【5月31日 AFP】(更新)北朝鮮の核・ミサイル開発をめぐって緊張が高まる中、米軍は30日、大陸間弾道ミサイル(ICBM)を想定した初の迎撃実験を実施し、成功したと発表した。

 米軍の声明によると、太平洋(Pacific Ocean)のマーシャル諸島(Marshall Islands)にあるレーガン実験場(Reagan Test Site)から発射したICBMの模擬弾を、カリフォルニア(California)州にあるバンデンバーグ空軍基地(Vandenberg Air Force Base)の地上配備型中間段階防衛(GMD)システムから発射したミサイルが撃ち落とした。

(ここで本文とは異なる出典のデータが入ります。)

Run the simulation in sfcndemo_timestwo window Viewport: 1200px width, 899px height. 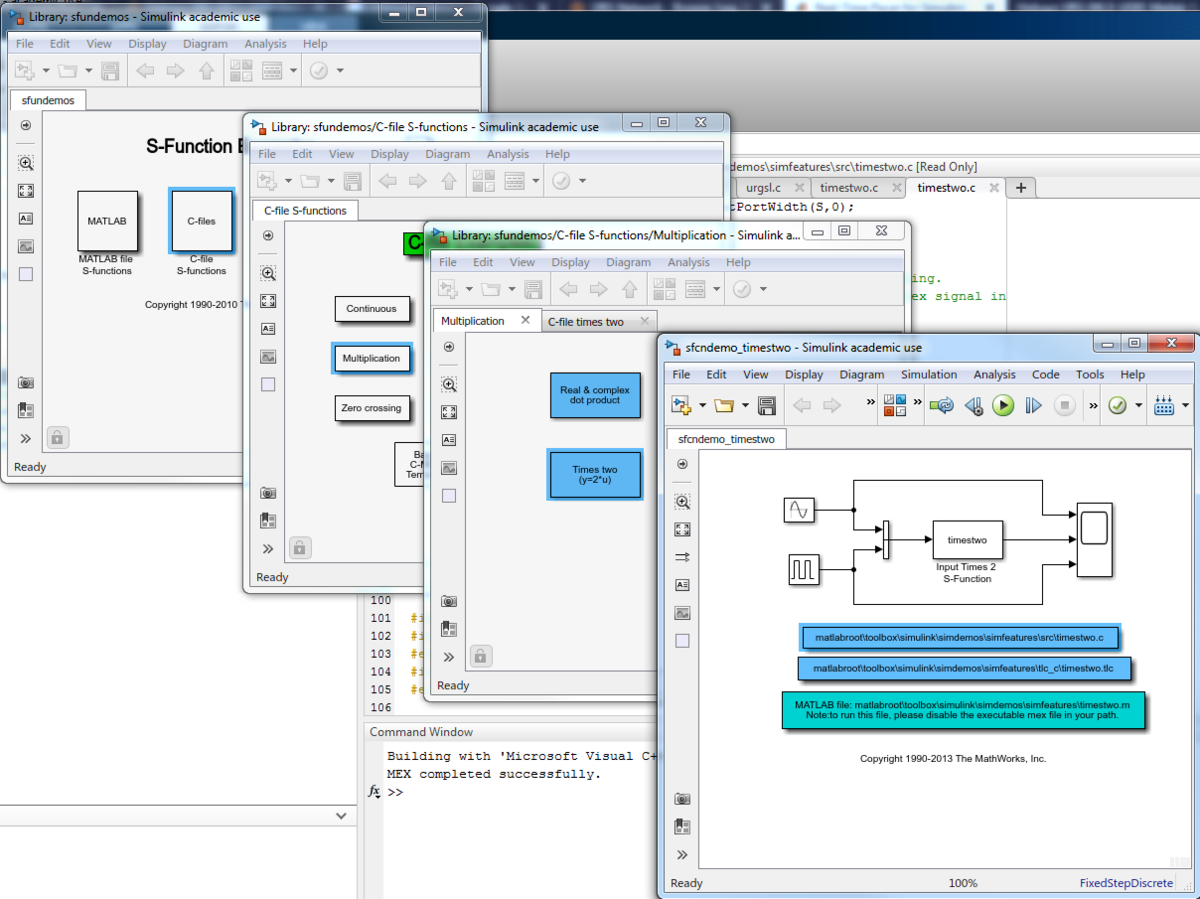pyautogui.click(x=1003, y=405)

 米国防総省ミサイル防衛局(MDA)のジェームズ・シリング(James Syring)局長(海軍中将)は「このシステムは国土の防衛にとって極めて重要であり、今回の実験によって非常に現実的な脅威に対してわれわれが有用かつ信頼できる抑止力を持っていることが証明された」と述べている。

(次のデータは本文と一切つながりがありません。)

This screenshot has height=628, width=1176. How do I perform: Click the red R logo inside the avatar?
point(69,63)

 GMDシステムは2014年の実験では成功したものの、それ以前に実施したICBM以外の速度の遅いミサイルを標的とした3回の迎撃実験では失敗していた。シリング局長は今回の迎撃成功について「素晴らしい成果であり、重要な節目となる」とたたえた。

 北朝鮮は前日にも再び弾道ミサイルの発射実験を実施していた。北朝鮮は米本土を射程に収めるミサイル開発を目指して試射を繰り返しており、緊張を高めている。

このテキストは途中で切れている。